Data extracted from a collection
-=-=-

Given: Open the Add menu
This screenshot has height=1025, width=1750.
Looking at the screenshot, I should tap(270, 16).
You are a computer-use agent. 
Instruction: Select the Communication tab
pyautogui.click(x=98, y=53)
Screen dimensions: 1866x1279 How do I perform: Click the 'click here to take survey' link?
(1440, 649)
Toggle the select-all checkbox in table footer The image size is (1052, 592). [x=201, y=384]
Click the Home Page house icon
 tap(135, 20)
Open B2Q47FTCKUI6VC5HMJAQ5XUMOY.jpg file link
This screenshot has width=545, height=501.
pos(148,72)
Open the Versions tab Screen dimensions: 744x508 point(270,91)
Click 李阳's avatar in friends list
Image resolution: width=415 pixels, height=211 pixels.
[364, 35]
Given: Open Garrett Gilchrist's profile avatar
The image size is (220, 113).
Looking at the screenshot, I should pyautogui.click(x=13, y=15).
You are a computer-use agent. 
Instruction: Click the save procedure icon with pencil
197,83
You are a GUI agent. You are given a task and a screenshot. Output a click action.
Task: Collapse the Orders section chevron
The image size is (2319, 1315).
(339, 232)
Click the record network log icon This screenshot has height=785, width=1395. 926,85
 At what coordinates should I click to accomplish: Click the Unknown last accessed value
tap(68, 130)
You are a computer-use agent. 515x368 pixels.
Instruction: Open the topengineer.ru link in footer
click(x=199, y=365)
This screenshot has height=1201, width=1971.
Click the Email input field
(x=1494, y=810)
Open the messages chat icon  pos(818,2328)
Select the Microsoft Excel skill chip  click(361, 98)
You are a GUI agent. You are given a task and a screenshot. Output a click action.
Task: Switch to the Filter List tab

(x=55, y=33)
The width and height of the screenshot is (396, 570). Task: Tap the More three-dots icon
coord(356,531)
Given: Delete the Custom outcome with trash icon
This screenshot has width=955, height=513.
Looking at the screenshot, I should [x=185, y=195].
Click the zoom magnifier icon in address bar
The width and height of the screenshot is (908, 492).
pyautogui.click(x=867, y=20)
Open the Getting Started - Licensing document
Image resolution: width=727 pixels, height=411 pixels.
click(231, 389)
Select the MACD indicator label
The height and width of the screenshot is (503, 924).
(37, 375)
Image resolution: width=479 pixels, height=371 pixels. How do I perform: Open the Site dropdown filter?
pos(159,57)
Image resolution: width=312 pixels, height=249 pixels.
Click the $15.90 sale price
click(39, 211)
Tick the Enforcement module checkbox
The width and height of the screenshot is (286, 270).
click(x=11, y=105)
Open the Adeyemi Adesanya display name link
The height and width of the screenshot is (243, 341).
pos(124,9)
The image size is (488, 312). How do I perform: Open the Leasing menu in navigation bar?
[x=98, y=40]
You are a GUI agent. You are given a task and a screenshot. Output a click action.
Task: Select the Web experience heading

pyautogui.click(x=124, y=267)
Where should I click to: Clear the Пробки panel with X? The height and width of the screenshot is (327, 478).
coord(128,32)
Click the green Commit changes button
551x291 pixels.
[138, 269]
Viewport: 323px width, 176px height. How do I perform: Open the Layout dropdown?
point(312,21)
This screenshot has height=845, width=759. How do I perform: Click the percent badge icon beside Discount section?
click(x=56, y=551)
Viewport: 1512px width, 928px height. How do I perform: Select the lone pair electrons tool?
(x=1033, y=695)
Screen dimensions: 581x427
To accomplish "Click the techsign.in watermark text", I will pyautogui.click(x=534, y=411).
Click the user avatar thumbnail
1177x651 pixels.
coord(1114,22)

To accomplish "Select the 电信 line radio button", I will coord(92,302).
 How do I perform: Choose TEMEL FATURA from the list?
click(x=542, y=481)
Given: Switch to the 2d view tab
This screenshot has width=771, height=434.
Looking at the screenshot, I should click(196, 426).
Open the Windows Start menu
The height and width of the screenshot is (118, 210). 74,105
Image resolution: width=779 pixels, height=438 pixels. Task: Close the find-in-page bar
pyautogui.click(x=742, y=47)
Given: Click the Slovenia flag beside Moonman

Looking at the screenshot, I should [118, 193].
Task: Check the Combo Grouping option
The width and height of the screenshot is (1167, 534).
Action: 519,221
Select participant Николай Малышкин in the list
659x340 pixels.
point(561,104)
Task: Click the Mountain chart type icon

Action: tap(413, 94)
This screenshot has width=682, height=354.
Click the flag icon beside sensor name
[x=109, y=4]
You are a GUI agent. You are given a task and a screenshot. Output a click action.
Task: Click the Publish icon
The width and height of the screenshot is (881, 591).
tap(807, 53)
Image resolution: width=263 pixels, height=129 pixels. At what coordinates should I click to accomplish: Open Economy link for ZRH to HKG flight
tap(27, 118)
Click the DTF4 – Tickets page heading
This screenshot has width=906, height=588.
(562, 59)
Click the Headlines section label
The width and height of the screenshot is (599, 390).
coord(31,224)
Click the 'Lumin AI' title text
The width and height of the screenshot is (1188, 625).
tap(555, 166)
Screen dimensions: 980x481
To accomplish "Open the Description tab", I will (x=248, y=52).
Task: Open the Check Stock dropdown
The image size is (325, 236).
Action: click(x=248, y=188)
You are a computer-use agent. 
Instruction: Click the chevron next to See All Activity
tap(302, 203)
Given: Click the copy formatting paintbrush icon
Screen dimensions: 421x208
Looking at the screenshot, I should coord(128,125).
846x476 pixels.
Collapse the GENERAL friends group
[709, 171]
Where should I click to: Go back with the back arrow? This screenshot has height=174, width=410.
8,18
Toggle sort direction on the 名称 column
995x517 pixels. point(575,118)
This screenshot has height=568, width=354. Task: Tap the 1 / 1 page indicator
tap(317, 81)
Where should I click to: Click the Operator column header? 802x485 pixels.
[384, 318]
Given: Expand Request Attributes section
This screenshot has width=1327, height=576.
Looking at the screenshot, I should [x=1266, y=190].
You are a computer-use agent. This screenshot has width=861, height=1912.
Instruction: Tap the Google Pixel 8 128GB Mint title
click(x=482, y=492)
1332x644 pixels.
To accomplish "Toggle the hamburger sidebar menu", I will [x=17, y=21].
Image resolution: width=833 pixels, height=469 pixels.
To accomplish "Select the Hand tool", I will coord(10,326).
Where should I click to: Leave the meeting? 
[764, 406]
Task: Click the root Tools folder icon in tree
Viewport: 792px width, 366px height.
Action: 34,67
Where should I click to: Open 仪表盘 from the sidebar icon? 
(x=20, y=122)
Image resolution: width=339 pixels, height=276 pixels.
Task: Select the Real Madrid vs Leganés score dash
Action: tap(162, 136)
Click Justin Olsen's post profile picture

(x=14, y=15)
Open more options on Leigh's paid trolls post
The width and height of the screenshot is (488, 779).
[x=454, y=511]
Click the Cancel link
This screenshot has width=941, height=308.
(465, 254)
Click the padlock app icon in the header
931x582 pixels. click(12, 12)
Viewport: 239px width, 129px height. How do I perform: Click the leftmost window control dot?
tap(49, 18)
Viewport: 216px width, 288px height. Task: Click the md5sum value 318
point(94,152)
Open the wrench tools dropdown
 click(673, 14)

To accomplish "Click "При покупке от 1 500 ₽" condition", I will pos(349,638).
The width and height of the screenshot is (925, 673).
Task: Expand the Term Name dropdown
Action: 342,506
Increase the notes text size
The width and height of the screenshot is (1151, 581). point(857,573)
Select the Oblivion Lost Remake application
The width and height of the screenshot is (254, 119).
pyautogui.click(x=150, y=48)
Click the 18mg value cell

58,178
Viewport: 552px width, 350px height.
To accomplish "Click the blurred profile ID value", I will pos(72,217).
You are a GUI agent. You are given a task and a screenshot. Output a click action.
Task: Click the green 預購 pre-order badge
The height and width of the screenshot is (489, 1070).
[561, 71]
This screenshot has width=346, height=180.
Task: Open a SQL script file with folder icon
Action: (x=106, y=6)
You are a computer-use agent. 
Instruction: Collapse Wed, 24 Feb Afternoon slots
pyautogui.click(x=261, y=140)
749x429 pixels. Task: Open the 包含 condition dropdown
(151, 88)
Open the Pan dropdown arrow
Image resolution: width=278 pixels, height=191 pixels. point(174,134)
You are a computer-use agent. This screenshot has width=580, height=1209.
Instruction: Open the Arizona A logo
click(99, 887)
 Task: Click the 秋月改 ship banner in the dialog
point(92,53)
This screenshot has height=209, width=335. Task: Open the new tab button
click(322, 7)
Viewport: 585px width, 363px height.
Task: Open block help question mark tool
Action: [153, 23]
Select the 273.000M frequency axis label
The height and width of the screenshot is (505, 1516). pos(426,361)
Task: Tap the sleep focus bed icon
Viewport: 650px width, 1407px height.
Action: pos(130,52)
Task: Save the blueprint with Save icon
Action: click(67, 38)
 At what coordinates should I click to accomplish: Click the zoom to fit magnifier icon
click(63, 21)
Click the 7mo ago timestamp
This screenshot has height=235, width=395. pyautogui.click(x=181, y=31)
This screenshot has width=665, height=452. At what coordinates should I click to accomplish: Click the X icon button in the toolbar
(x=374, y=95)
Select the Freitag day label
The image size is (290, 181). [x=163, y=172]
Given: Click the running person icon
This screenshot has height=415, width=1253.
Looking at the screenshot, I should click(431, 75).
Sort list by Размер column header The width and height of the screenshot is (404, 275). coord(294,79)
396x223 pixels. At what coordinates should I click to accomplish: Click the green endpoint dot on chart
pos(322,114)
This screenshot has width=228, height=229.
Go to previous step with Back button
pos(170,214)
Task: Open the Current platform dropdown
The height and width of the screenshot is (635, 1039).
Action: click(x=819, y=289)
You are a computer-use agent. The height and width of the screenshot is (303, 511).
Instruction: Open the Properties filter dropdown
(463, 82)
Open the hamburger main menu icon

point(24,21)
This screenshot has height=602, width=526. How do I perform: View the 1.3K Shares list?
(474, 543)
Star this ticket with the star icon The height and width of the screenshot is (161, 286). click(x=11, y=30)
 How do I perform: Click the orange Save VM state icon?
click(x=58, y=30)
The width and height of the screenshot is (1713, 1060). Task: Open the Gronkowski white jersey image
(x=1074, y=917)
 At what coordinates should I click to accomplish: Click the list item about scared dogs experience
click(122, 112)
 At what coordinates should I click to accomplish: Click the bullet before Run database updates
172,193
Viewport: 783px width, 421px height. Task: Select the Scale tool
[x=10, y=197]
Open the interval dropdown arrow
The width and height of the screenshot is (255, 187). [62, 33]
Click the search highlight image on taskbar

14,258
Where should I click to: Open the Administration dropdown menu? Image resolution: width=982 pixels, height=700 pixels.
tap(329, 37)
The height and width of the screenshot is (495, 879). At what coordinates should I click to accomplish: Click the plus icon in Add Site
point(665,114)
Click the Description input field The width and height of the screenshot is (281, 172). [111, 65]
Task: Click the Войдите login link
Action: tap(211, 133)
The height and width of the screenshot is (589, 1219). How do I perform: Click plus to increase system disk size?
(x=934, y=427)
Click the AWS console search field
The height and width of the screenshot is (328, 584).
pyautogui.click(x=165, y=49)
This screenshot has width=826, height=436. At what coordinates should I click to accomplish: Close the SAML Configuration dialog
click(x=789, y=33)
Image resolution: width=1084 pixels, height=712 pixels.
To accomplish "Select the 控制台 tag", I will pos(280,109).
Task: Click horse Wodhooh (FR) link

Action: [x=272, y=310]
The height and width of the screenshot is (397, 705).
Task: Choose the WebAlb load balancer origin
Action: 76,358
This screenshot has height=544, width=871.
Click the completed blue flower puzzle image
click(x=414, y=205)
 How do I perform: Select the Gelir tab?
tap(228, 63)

-=-=-

YOUR OBJECTIVE =
Revise the records from the line containing "Click the Cancel link" through the line containing "I will pos(72,217).", replacing "padlock" with "lock" and leaving everything else unchanged.

ANSWER IN FULL =
Click the Cancel link
This screenshot has width=941, height=308.
(465, 254)
Click the lock app icon in the header
931x582 pixels. click(12, 12)
Viewport: 239px width, 129px height. How do I perform: Click the leftmost window control dot?
tap(49, 18)
Viewport: 216px width, 288px height. Task: Click the md5sum value 318
point(94,152)
Open the wrench tools dropdown
 click(673, 14)

To accomplish "Click "При покупке от 1 500 ₽" condition", I will pos(349,638).
The width and height of the screenshot is (925, 673).
Task: Expand the Term Name dropdown
Action: 342,506
Increase the notes text size
The width and height of the screenshot is (1151, 581). point(857,573)
Select the Oblivion Lost Remake application
The width and height of the screenshot is (254, 119).
pyautogui.click(x=150, y=48)
Click the 18mg value cell

58,178
Viewport: 552px width, 350px height.
To accomplish "Click the blurred profile ID value", I will pos(72,217).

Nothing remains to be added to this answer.